One of the world’s greatest toy shops, Hamleys in London, has indeed removed its pink & blue labeling, and reorganized toys by ‘type’ rather than gender appropriateness, though insisting that these decisions only relate to ‘planned alterations to improve customer flow’ rather than any external pressure.

There is no clear answer as to whether or not we are hard-wired from or before birth to reach for a doll or a truck. Anecdotal evidence suggests that despite the efforts of retailers to present toys and games in a gender neutral way on the whole girls may still be reaching for ‘feminine’ toys and boys for the big guns. However the same anecdotal evidence also suggests that the adult holding the purse strings is also expressing disapproval as Jack or Jill reaches out for the ‘wrong’ toy.

One woman from Cambridge has taken an extreme position by raising her son ‘gender neutral’ – refusing to tell him, or anyone else, the child’s gender, and referring to him only as “the infant”. “[She] was resolute and encouraged him to play with dolls to hide his masculinity”, and “the youngster is also encouraged to wear flowery tops at weekends”. This actually sounds as if the mother in question was using the gender-bias argument to masquerade the fact that she would have preferred a daughter.

Of course, parents and retailers whilst ‘key influencers’, are not the only shapers of their children. Do we know what is happening in kindergartens and nursery schools with respect to ensuring that all children get the largest possible range of toy-experience?

Perhaps in the week when the children’s comic Dandy in paper form finally bites the dust we should be asking whether toys themselves and toy-manufacturers have caught up with real life. Are the toys more stereotyped than the societies they supposedly prepare one for? Is there any reason why The Gruffalo is a boy’s toy……apparently? Do toy fire engines (if they still exist) include fire-women? Are there hospital kits showing that both doctors and nurses can both come in all genders….not to mention colours and ethnicities?

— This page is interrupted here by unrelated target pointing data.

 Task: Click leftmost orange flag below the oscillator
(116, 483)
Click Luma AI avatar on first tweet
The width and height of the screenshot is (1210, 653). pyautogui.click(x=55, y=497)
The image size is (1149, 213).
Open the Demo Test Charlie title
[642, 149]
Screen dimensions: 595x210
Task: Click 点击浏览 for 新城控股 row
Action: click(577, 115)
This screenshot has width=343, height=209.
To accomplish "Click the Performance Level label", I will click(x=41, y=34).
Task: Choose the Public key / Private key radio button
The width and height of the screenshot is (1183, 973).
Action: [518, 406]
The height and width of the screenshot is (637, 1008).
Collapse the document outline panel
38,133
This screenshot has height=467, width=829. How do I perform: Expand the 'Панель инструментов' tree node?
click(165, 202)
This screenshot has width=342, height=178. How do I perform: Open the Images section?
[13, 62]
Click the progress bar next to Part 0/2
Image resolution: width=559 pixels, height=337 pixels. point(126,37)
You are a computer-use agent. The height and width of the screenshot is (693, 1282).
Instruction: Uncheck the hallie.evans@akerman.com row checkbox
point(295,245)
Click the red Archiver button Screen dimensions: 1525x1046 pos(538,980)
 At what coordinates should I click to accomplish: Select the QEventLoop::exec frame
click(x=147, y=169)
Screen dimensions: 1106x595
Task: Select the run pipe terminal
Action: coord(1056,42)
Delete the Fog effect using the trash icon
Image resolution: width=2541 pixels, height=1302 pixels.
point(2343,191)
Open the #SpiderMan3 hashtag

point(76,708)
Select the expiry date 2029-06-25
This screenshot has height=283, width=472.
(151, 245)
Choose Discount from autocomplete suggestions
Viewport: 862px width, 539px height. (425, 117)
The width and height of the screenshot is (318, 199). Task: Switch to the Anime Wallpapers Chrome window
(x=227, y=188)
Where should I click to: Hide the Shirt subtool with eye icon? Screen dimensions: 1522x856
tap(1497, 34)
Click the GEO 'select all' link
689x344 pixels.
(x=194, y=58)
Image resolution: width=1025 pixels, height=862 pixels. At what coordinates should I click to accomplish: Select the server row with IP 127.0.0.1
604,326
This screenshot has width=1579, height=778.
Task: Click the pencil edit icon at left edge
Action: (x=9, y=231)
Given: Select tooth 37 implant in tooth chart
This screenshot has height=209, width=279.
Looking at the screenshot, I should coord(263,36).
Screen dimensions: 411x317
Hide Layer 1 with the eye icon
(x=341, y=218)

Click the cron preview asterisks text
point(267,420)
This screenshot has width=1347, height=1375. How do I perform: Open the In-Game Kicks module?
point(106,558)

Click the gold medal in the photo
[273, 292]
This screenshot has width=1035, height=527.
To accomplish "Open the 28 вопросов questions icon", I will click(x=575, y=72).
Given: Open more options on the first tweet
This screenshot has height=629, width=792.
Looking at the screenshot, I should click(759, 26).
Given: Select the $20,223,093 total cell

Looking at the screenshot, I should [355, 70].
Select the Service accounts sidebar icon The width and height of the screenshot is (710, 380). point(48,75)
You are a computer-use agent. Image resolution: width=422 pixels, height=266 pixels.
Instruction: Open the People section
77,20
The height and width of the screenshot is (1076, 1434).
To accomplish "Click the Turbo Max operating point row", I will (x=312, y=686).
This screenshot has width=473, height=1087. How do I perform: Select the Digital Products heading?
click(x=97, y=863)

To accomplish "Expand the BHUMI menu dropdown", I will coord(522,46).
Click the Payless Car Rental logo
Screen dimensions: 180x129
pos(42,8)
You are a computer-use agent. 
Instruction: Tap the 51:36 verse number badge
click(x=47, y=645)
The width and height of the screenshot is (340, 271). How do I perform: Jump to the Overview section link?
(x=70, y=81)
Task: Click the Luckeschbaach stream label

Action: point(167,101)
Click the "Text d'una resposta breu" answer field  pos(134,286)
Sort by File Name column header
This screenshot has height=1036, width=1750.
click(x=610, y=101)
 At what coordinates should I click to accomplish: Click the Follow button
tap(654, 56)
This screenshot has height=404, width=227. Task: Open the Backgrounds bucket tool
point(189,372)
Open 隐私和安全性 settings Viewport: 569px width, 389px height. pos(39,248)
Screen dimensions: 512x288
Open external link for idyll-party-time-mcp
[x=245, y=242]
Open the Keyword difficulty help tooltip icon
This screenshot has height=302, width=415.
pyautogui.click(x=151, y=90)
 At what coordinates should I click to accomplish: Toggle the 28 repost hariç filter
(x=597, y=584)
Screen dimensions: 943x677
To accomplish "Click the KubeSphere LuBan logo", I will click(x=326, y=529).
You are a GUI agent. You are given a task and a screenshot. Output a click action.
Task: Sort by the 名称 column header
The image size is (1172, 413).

And if girls are interested in doll’s houses mightn’t they also be interested in Lego sets which build houses. It is often theorized that girls are Lego-starved and therefore miss out on developing those capacities of spatial awareness which are important to science, computing, parking cars and many other fields where males excel. Girls also spend time on computers and computer games…..but are the games all intended for the idealized ‘real’ boys… or for a range of possible interests?

On the other hand maybe children themselves are blowing away stereotypes given the chance? Surely a cookery set or a cookery book can in this era of telly chefs…many of them male… appeal to both the Jamies (Oliver) and the Nigellas (Lawson) and everyone in between? Are Harry Potter and Katniss Everdeen the only items in the stocking that cross gender lines? Maybe things are not as bad as they seem and we just don’t know?

Don’t say (with Perry Como (1951) or Michael Bublé (2003 & now): 
A pair of hopalong boots and a pistol that, Is the wish of Barney and Ben
Dolls that will talk and will go for a walk, Is the hope of Janice and Jen (It’s Beginning to look a lot like Christmas)
& why is Santa a man anyway?

Do say: Anecdotal evidence suggests that everyone…parents, toy makers, shops, media and marketing, kindergartens and schools…. could do better so that all children have a complete range of toys to think with. But things may not be as bad as they seem.